### About this task
Read through the data and count the lines that contain the string "dimensions"; give only the result.

### Records shown
++++++
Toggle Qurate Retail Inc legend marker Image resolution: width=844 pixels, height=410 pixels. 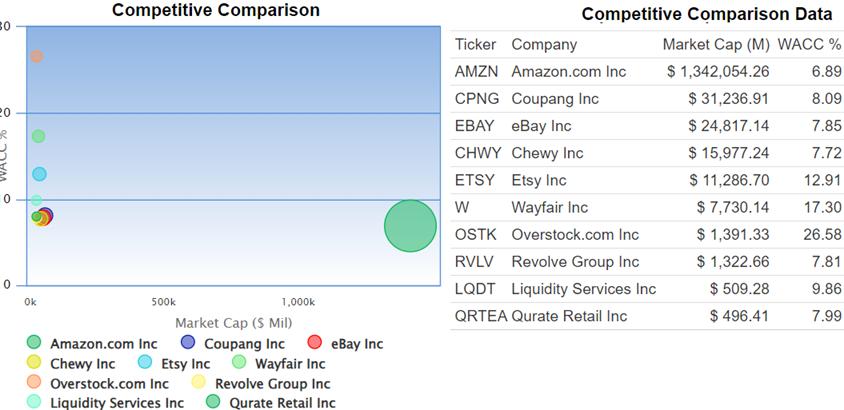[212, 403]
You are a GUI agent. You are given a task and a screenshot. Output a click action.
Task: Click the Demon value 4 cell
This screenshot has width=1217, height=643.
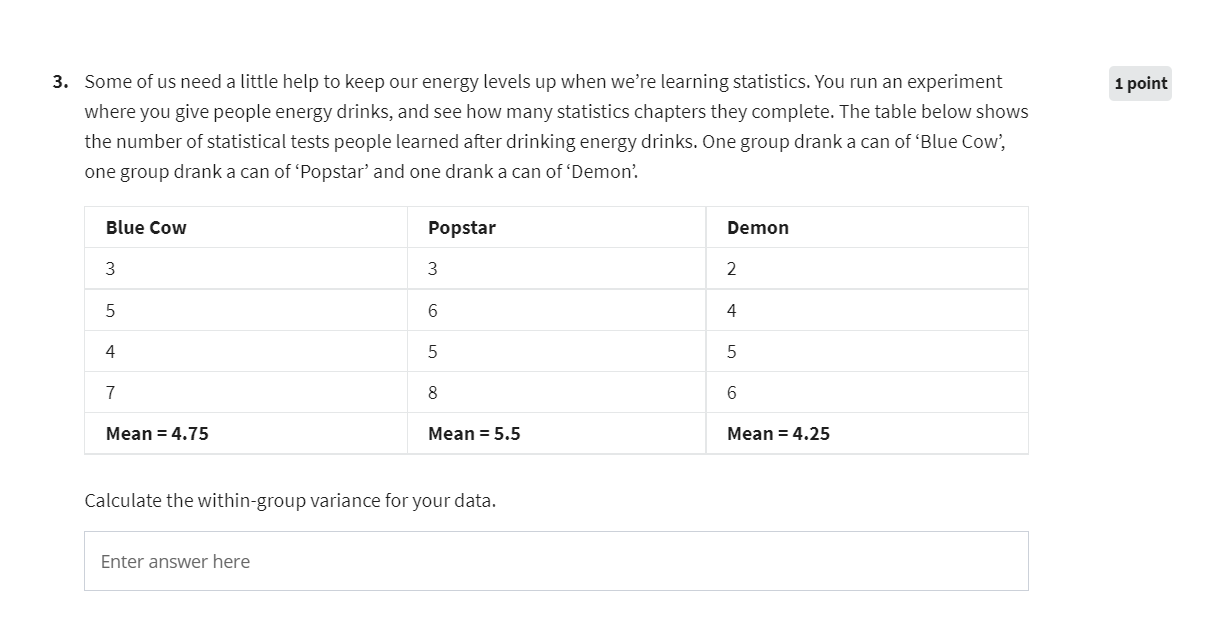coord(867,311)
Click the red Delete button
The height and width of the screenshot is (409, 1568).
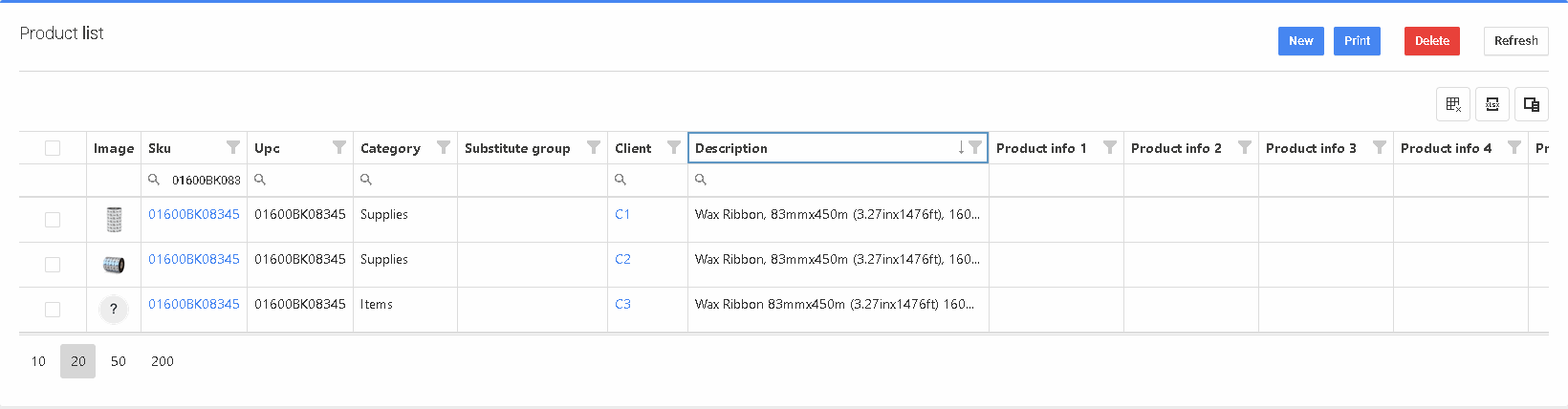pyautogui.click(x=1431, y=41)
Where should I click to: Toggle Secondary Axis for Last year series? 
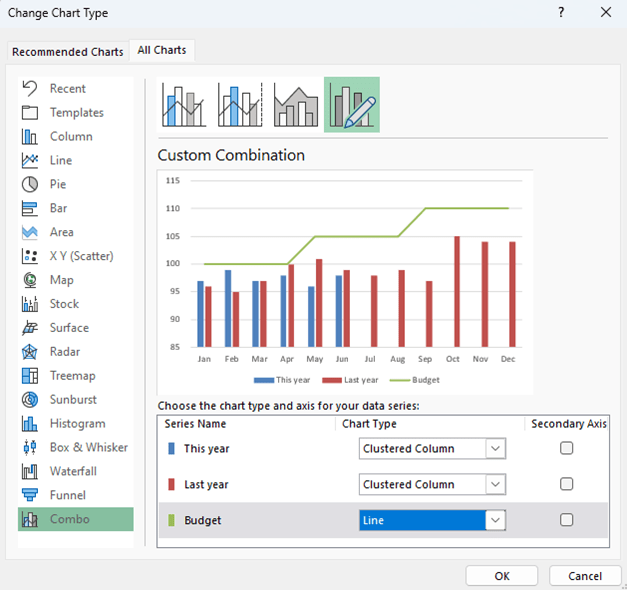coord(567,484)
++++++
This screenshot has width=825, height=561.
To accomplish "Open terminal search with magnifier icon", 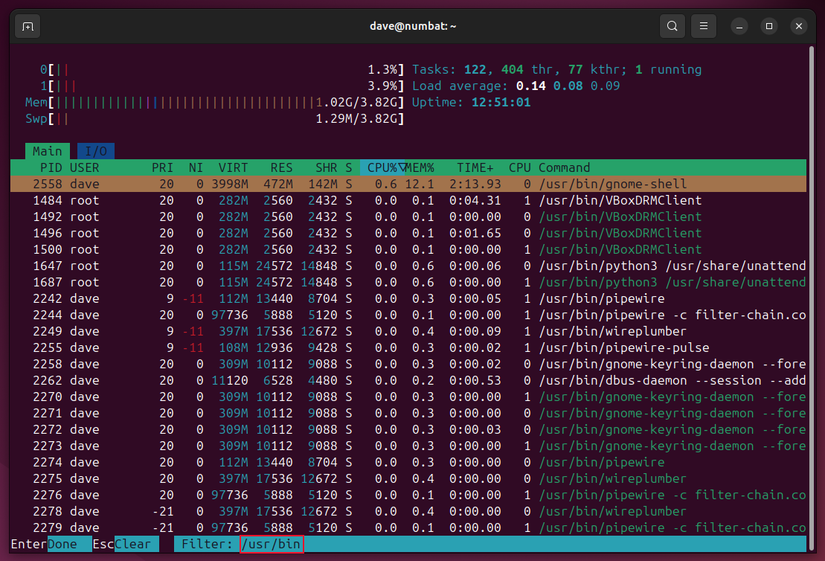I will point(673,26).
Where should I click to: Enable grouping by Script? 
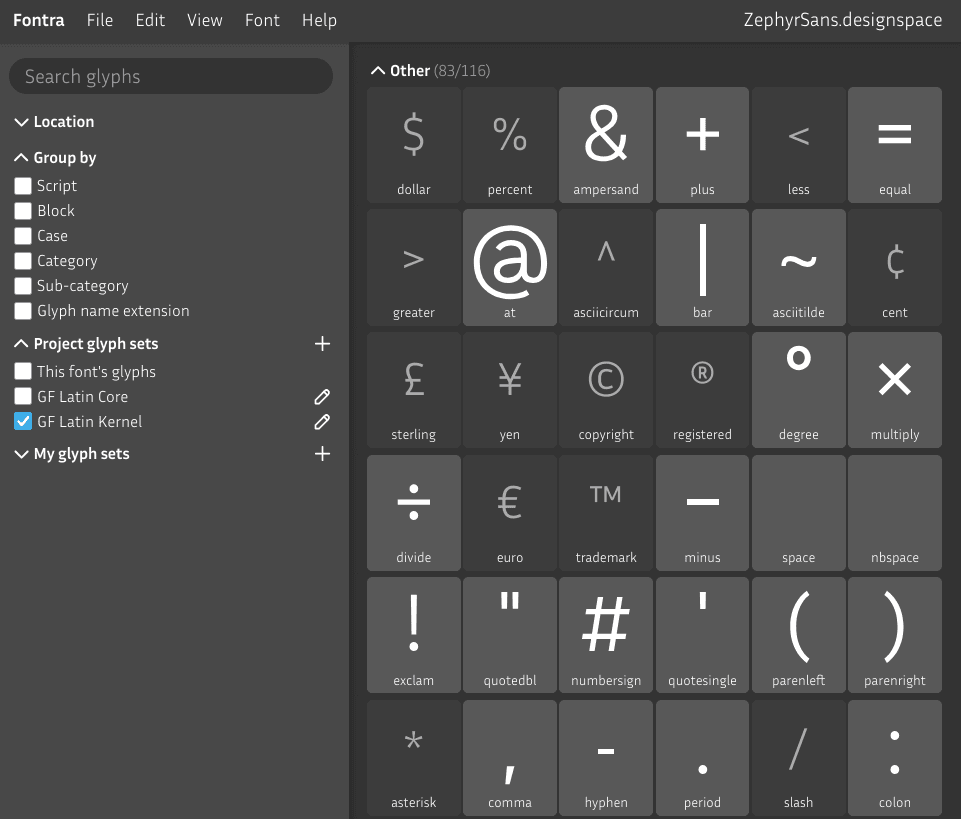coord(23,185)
++++++
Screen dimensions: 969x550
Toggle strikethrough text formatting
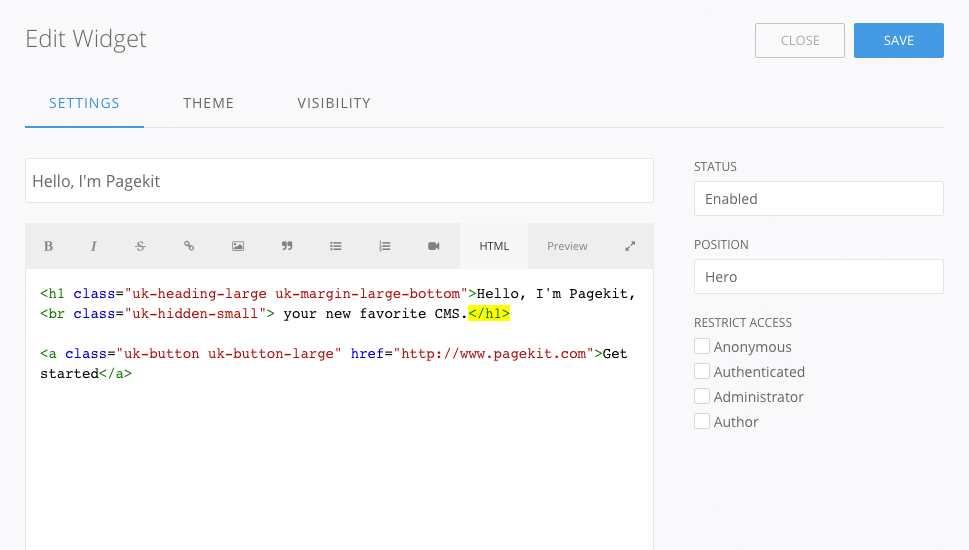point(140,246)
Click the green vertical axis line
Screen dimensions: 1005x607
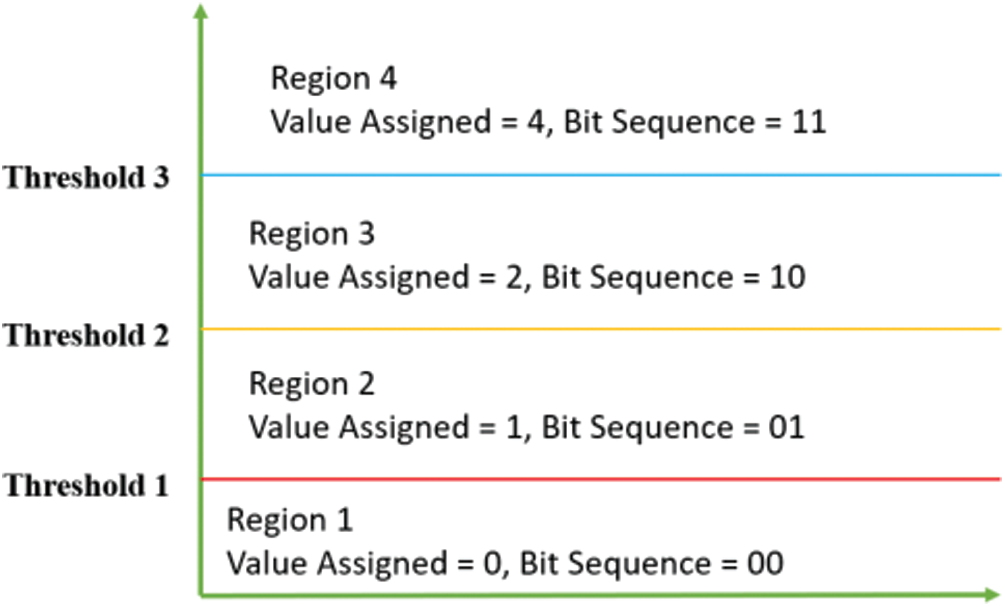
++++++
### Task answer
2